Open Access Publishing. This alternative completely disappears the workers in publishing. It is saddening to see in the Backgrounder that publishing workers are not mentioned, appearing only as “content providers.” In this public debate about copyright it is imperative to be mindful that the words of authors are made accessible to readers through the work of editors, copy editors, designers, production assistants, publicists and all the other workers in the publishing chain. Open access, as alluded to in the Backgrounder, deletes all that work: the world proposed looks like some kind of professoriat chat room. Academic authors, who are well paid and whose careers have been supported by publishers like Fernwood, would write directly onto ‘the internet’ to readers. We think this envisioned world is not real, in part, because its predecessor, the paper publishing world envisioned in the Backgrounder has disappeared the work of authors and publishers. Even open access publishing, as it currently exists and most likely will exist, has many of the same workers as the old world of copyrighted paper publishing: editors, designers, copy editors, publicists. Who is and will be paying them for their work? In other words, open access books and articles do not just magically appear on the internet. The internet does not change publishing fundamentals, there isn’t a direct path between authors and readers.

We will not say that ACCESS Copyright is a perfect organization, but it is our bargaining agent and there is no question that authors and publishers need a collective bargaining agent. Nor will we say that the recent agreements are perfect. But, at least U of T and WU have chosen to bargain with authors and publishers. We think CAUT should be arguing the opposite of its stance in the Backgrounder: recommending that other post-secondary institutions do the same as U of T and WU –negotiate – rather than labeling our negotiating as “obsolete” and arguing that we should not have a bargaining agent.

● GIVEN INFORMATION

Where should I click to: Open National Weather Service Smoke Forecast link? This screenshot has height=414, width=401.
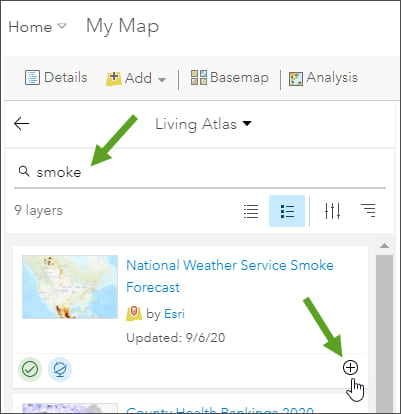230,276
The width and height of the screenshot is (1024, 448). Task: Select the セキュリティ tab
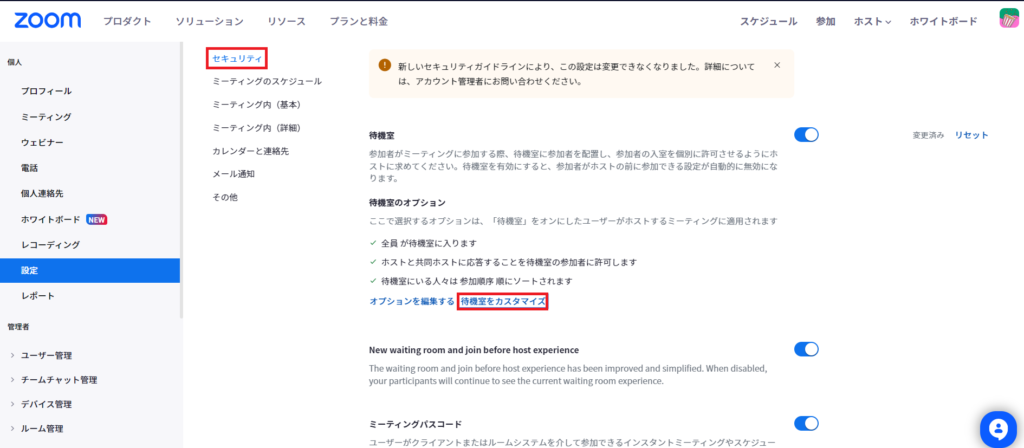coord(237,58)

--

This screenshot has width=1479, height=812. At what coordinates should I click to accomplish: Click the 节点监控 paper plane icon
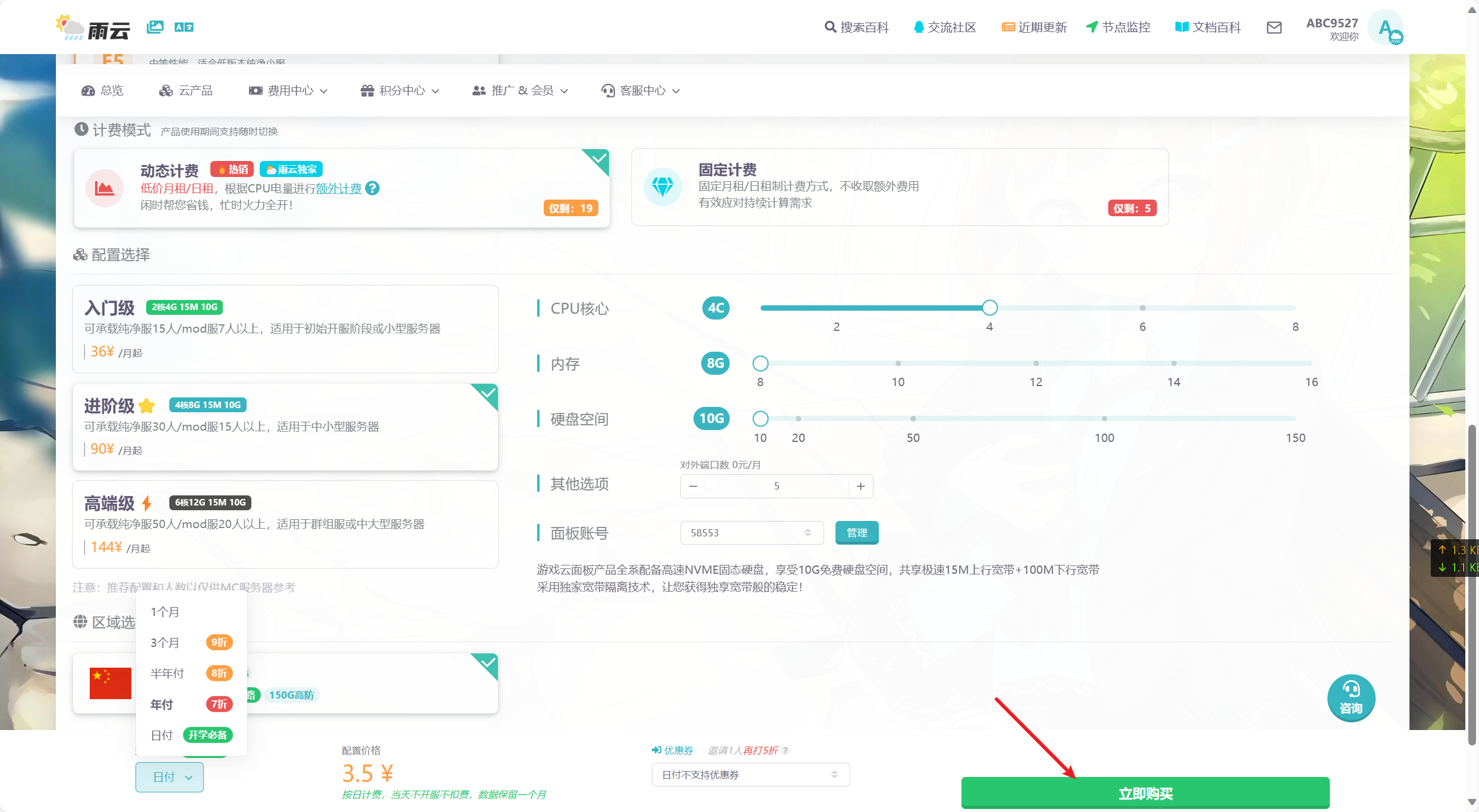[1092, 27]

● WHAT TO DO
[a] Summarize the open access publishing text in two sentences.
[b] From the open access publishing text, print the passage that begins at the words "We will not" and ends after the words "a bargaining agent.".

● REPLIES
[a] The open access alternative described in the Backgrounder ignores the editors, designers, copy editors, publicists and other workers who make authors' words accessible to readers, though even open access publishing needs such workers and the internet creates no direct path between authors and readers. ACCESS Copyright is the bargaining agent that authors and publishers need, and CAUT should recommend that other post-secondary institutions negotiate as U of T and WU have done.

[b]
We will not say that ACCESS Copyright is a perfect organization, but it is our bargaining agent and there is no question that authors and publishers need a collective bargaining agent. Nor will we say that the recent agreements are perfect. But, at least U of T and WU have chosen to bargain with authors and publishers. We think CAUT should be arguing the opposite of its stance in the Backgrounder: recommending that other post-secondary institutions do the same as U of T and WU –negotiate – rather than labeling our negotiating as “obsolete” and arguing that we should not have a bargaining agent.